Input:
-- -- --

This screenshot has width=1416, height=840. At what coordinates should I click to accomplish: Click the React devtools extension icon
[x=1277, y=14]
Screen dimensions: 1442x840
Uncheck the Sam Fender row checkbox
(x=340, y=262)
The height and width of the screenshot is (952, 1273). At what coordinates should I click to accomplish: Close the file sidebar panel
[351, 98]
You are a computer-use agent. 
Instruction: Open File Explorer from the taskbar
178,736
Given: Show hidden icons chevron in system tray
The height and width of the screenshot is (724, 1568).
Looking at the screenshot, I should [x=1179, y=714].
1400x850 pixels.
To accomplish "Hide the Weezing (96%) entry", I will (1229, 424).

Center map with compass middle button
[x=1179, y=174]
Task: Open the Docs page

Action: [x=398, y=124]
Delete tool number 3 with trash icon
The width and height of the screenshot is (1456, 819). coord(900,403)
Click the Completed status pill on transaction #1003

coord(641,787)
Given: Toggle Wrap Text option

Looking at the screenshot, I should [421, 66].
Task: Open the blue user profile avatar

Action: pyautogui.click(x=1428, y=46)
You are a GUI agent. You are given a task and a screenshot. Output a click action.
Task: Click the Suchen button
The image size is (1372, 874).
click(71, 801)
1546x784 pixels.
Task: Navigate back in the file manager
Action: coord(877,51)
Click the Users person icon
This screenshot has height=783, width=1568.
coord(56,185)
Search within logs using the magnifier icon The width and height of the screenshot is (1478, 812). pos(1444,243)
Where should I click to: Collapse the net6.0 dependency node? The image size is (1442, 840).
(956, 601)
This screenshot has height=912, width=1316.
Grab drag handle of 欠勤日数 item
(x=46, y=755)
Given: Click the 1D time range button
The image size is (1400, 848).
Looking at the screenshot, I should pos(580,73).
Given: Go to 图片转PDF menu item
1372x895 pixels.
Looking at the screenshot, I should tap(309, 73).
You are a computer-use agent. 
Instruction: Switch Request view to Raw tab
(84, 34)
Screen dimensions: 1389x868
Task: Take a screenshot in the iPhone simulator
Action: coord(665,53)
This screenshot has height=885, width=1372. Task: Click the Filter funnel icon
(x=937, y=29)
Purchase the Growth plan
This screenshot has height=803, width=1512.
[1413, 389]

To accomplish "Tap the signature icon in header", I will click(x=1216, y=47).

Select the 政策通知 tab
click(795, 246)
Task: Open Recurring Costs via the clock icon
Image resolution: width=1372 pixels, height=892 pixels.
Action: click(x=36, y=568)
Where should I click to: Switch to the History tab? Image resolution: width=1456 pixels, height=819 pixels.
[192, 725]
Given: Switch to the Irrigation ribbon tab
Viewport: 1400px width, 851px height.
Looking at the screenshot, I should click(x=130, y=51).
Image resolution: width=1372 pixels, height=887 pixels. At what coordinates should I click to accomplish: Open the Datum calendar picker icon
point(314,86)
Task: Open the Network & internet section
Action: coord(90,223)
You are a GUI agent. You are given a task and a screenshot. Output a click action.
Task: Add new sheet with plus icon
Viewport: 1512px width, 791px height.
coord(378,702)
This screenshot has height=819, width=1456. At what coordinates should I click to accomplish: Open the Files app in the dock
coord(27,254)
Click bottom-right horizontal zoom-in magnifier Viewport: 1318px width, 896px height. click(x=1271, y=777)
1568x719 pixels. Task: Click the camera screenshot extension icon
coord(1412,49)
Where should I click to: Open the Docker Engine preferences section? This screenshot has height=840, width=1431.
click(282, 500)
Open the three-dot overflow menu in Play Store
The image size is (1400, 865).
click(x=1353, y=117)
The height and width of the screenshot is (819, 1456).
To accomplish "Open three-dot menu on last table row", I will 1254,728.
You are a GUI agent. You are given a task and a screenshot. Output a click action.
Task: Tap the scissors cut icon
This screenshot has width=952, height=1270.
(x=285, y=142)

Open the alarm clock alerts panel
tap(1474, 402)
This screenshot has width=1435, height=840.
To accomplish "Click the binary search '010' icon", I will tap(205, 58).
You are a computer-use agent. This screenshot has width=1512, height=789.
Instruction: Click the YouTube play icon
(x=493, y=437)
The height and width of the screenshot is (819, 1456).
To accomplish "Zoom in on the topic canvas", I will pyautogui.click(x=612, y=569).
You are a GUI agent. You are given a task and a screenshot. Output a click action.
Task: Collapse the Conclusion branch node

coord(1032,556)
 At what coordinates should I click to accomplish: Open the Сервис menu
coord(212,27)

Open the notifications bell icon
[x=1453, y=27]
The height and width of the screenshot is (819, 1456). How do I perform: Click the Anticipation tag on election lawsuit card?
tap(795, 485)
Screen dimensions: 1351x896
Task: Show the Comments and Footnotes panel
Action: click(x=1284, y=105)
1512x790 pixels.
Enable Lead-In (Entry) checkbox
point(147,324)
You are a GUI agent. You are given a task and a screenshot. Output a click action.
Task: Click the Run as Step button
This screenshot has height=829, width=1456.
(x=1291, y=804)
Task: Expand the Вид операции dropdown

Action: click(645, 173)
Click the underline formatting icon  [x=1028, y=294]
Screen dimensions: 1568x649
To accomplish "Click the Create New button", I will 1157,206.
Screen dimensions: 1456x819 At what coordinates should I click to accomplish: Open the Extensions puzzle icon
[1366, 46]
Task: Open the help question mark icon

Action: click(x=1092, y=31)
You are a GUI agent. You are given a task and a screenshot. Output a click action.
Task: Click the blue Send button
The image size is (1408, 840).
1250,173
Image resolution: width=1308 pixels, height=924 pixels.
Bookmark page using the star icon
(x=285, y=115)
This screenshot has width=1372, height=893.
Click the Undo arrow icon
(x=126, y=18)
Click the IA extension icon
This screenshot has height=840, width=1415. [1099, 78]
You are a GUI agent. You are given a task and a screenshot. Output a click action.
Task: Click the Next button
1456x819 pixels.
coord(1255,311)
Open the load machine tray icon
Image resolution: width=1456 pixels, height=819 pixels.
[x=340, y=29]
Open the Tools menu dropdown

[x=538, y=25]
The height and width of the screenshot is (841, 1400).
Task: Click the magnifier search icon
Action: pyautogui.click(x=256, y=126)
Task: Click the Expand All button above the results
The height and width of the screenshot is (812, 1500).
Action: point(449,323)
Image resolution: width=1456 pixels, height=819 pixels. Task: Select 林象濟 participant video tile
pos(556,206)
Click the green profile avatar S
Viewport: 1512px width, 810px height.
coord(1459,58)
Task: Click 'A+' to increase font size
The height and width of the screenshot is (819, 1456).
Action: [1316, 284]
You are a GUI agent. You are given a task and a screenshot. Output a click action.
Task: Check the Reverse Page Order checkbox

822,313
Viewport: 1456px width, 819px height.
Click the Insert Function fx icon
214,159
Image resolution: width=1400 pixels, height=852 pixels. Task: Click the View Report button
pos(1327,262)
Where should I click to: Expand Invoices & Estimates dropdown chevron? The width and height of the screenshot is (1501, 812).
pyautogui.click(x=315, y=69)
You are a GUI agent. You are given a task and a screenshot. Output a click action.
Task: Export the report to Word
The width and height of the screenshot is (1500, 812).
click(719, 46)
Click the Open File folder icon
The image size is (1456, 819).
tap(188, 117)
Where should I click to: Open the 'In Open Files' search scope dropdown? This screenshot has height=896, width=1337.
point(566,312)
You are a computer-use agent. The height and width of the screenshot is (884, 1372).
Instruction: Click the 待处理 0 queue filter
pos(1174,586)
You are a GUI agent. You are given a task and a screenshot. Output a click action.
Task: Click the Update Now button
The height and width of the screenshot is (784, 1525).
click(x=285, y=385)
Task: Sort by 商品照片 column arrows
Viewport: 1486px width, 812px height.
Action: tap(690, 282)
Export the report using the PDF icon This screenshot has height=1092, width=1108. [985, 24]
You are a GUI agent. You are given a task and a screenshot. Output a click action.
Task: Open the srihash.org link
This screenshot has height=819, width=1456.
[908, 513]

-- -- --

Work instructions:
Would you set down all the lines above, exactly and in full?

Solution to the exercise:
This screenshot has width=1416, height=840. At what coordinates should I click to accomplish: Click the React devtools extension icon
[x=1277, y=14]
Screen dimensions: 1442x840
Uncheck the Sam Fender row checkbox
(x=340, y=262)
The height and width of the screenshot is (952, 1273). At what coordinates should I click to accomplish: Close the file sidebar panel
[351, 98]
You are a computer-use agent. 
Instruction: Open File Explorer from the taskbar
178,736
Given: Show hidden icons chevron in system tray
The height and width of the screenshot is (724, 1568).
Looking at the screenshot, I should [x=1179, y=714].
1400x850 pixels.
To accomplish "Hide the Weezing (96%) entry", I will (1229, 424).

Center map with compass middle button
[x=1179, y=174]
Task: Open the Docs page

Action: [x=398, y=124]
Delete tool number 3 with trash icon
The width and height of the screenshot is (1456, 819). coord(900,403)
Click the Completed status pill on transaction #1003

coord(641,787)
Given: Toggle Wrap Text option

Looking at the screenshot, I should [421, 66].
Task: Open the blue user profile avatar

Action: pyautogui.click(x=1428, y=46)
You are a GUI agent. You are given a task and a screenshot. Output a click action.
Task: Click the Suchen button
The image size is (1372, 874).
click(71, 801)
1546x784 pixels.
Task: Navigate back in the file manager
Action: coord(877,51)
Click the Users person icon
This screenshot has height=783, width=1568.
coord(56,185)
Search within logs using the magnifier icon The width and height of the screenshot is (1478, 812). pos(1444,243)
Where should I click to: Collapse the net6.0 dependency node? The image size is (1442, 840).
(956, 601)
This screenshot has height=912, width=1316.
Grab drag handle of 欠勤日数 item
(x=46, y=755)
Given: Click the 1D time range button
The image size is (1400, 848).
Looking at the screenshot, I should pos(580,73).
Given: Go to 图片转PDF menu item
1372x895 pixels.
Looking at the screenshot, I should tap(309, 73).
You are a computer-use agent. 
Instruction: Switch Request view to Raw tab
(84, 34)
Screen dimensions: 1389x868
Task: Take a screenshot in the iPhone simulator
Action: coord(665,53)
This screenshot has height=885, width=1372. Task: Click the Filter funnel icon
(x=937, y=29)
Purchase the Growth plan
This screenshot has height=803, width=1512.
[1413, 389]

To accomplish "Tap the signature icon in header", I will click(x=1216, y=47).

Select the 政策通知 tab
click(795, 246)
Task: Open Recurring Costs via the clock icon
Image resolution: width=1372 pixels, height=892 pixels.
Action: click(x=36, y=568)
Where should I click to: Switch to the History tab? Image resolution: width=1456 pixels, height=819 pixels.
[192, 725]
Given: Switch to the Irrigation ribbon tab
Viewport: 1400px width, 851px height.
Looking at the screenshot, I should click(x=130, y=51).
Image resolution: width=1372 pixels, height=887 pixels. At what coordinates should I click to accomplish: Open the Datum calendar picker icon
point(314,86)
Task: Open the Network & internet section
Action: coord(90,223)
You are a GUI agent. You are given a task and a screenshot. Output a click action.
Task: Add new sheet with plus icon
Viewport: 1512px width, 791px height.
coord(378,702)
This screenshot has height=819, width=1456. At what coordinates should I click to accomplish: Open the Files app in the dock
coord(27,254)
Click bottom-right horizontal zoom-in magnifier Viewport: 1318px width, 896px height. click(x=1271, y=777)
1568x719 pixels. Task: Click the camera screenshot extension icon
coord(1412,49)
Where should I click to: Open the Docker Engine preferences section? This screenshot has height=840, width=1431.
click(282, 500)
Open the three-dot overflow menu in Play Store
The image size is (1400, 865).
click(x=1353, y=117)
The height and width of the screenshot is (819, 1456).
To accomplish "Open three-dot menu on last table row", I will 1254,728.
You are a GUI agent. You are given a task and a screenshot. Output a click action.
Task: Tap the scissors cut icon
This screenshot has width=952, height=1270.
(x=285, y=142)

Open the alarm clock alerts panel
tap(1474, 402)
This screenshot has width=1435, height=840.
To accomplish "Click the binary search '010' icon", I will tap(205, 58).
You are a computer-use agent. This screenshot has width=1512, height=789.
Instruction: Click the YouTube play icon
(x=493, y=437)
The height and width of the screenshot is (819, 1456).
To accomplish "Zoom in on the topic canvas", I will pyautogui.click(x=612, y=569).
You are a GUI agent. You are given a task and a screenshot. Output a click action.
Task: Collapse the Conclusion branch node

coord(1032,556)
 At what coordinates should I click to accomplish: Open the Сервис menu
coord(212,27)

Open the notifications bell icon
[x=1453, y=27]
The height and width of the screenshot is (819, 1456). How do I perform: Click the Anticipation tag on election lawsuit card?
tap(795, 485)
Screen dimensions: 1351x896
Task: Show the Comments and Footnotes panel
Action: click(x=1284, y=105)
1512x790 pixels.
Enable Lead-In (Entry) checkbox
point(147,324)
You are a GUI agent. You are given a task and a screenshot. Output a click action.
Task: Click the Run as Step button
This screenshot has height=829, width=1456.
(x=1291, y=804)
Task: Expand the Вид операции dropdown

Action: click(645, 173)
Click the underline formatting icon  [x=1028, y=294]
Screen dimensions: 1568x649
To accomplish "Click the Create New button", I will 1157,206.
Screen dimensions: 1456x819 At what coordinates should I click to accomplish: Open the Extensions puzzle icon
[1366, 46]
Task: Open the help question mark icon

Action: click(x=1092, y=31)
You are a GUI agent. You are given a task and a screenshot. Output a click action.
Task: Click the blue Send button
The image size is (1408, 840).
1250,173
Image resolution: width=1308 pixels, height=924 pixels.
Bookmark page using the star icon
(x=285, y=115)
This screenshot has width=1372, height=893.
Click the Undo arrow icon
(x=126, y=18)
Click the IA extension icon
This screenshot has height=840, width=1415. [1099, 78]
You are a GUI agent. You are given a task and a screenshot. Output a click action.
Task: Click the Next button
1456x819 pixels.
coord(1255,311)
Open the load machine tray icon
Image resolution: width=1456 pixels, height=819 pixels.
[x=340, y=29]
Open the Tools menu dropdown

[x=538, y=25]
The height and width of the screenshot is (841, 1400).
Task: Click the magnifier search icon
Action: pyautogui.click(x=256, y=126)
Task: Click the Expand All button above the results
The height and width of the screenshot is (812, 1500).
Action: point(449,323)
Image resolution: width=1456 pixels, height=819 pixels. Task: Select 林象濟 participant video tile
pos(556,206)
Click the green profile avatar S
Viewport: 1512px width, 810px height.
coord(1459,58)
Task: Click 'A+' to increase font size
The height and width of the screenshot is (819, 1456).
Action: [1316, 284]
You are a GUI agent. You are given a task and a screenshot. Output a click action.
Task: Check the Reverse Page Order checkbox

822,313
Viewport: 1456px width, 819px height.
Click the Insert Function fx icon
214,159
Image resolution: width=1400 pixels, height=852 pixels. Task: Click the View Report button
pos(1327,262)
Where should I click to: Expand Invoices & Estimates dropdown chevron? The width and height of the screenshot is (1501, 812).
pyautogui.click(x=315, y=69)
You are a GUI agent. You are given a task and a screenshot. Output a click action.
Task: Export the report to Word
The width and height of the screenshot is (1500, 812).
click(719, 46)
Click the Open File folder icon
The image size is (1456, 819).
tap(188, 117)
Where should I click to: Open the 'In Open Files' search scope dropdown? This screenshot has height=896, width=1337.
point(566,312)
You are a computer-use agent. The height and width of the screenshot is (884, 1372).
Instruction: Click the 待处理 0 queue filter
pos(1174,586)
You are a GUI agent. You are given a task and a screenshot. Output a click action.
Task: Click the Update Now button
The height and width of the screenshot is (784, 1525).
click(x=285, y=385)
Task: Sort by 商品照片 column arrows
Viewport: 1486px width, 812px height.
Action: tap(690, 282)
Export the report using the PDF icon This screenshot has height=1092, width=1108. [985, 24]
You are a GUI agent. You are given a task and a screenshot. Output a click action.
Task: Open the srihash.org link
This screenshot has height=819, width=1456.
[908, 513]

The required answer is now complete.